----- Document passage
Justthefax wrote:Cyracuz wrote:You suppose lemmings could do the job? As long as we don't piss them off I mean? Those are a dime a dozen...
Today's close on the lemmings exchange was a gross of lemmings for a penny.
Wow that was a great idea, I bought options on 10,000 gross of lemmings at 1¢ a grpss and yesterday they went up to 15¢ each, I just made $201,600.00 it is party time, Beer for everyone in the line, the trucks of beer will be here today.
The hamster message about no posts exist reappeard again.
It happens every time the hamster at the end of the line takes a break to run in his wheel.
What does hamster taste like?
Did yall realize that Kickycan started this thread on August 16, 2005. 59 pages and 584 posts later it still makes no sense, except there MUST be something worth waiting for.
Justthefax wrote:What does hamster taste like?
Broiled or fried?
Joe(kinda porkish but with a little squirrelishness)Nation
I heard it taste like chicken.
Hey, can you guys hurry up, I gotta pee!
no, the line to the bathroom is up the street...
What hamster tastes like? Fur and bones?
----------
----- Listed records
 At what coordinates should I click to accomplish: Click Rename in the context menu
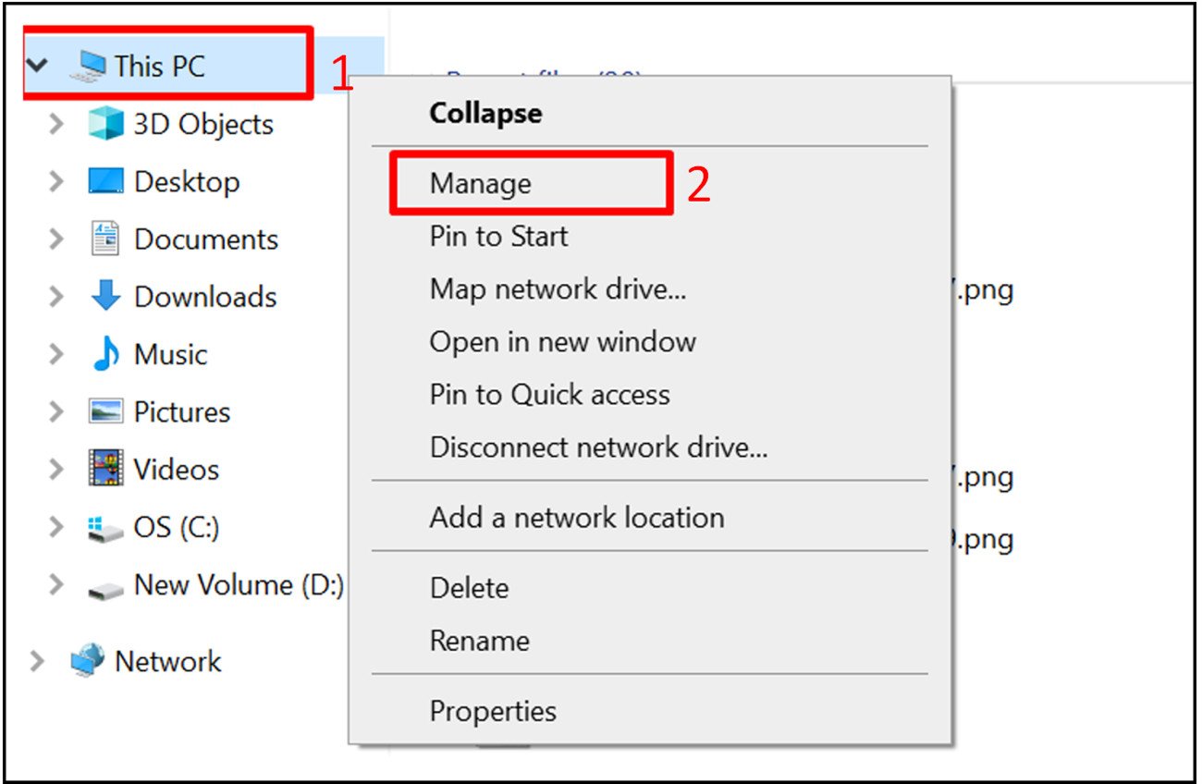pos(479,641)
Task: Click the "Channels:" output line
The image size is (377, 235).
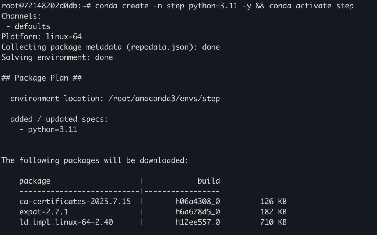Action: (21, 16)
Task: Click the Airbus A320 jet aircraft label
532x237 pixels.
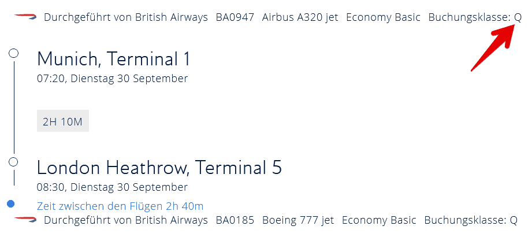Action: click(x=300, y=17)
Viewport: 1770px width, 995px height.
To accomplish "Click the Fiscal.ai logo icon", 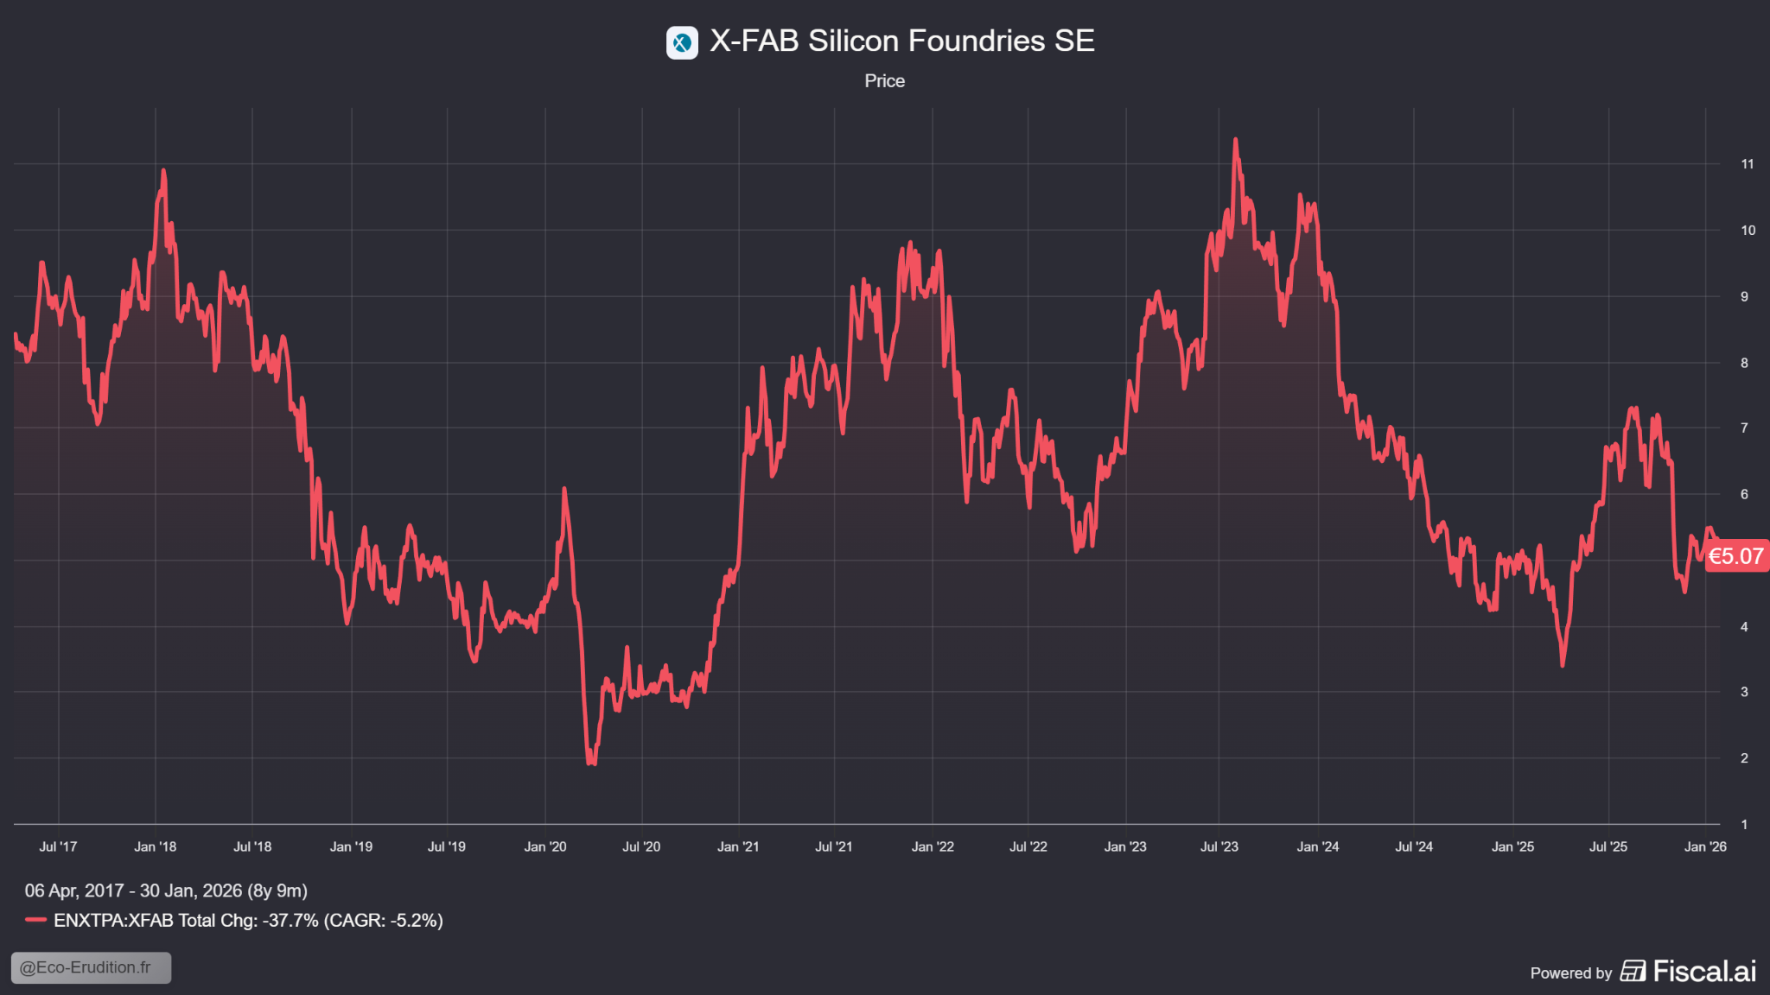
----------
Set of tasks:
(A) In the forum thread about the line, on what date did Kickycan start the thread?
(B) Rewrite the forum thread between "Broiled or fried?" and "up the street...", inclusive, replacing "chicken" with "turkey".

Answer list:
(A) August 16, 2005.

(B)
Broiled or fried?
Joe(kinda porkish but with a little squirrelishness)Nation
I heard it taste like turkey.
Hey, can you guys hurry up, I gotta pee!
no, the line to the bathroom is up the street...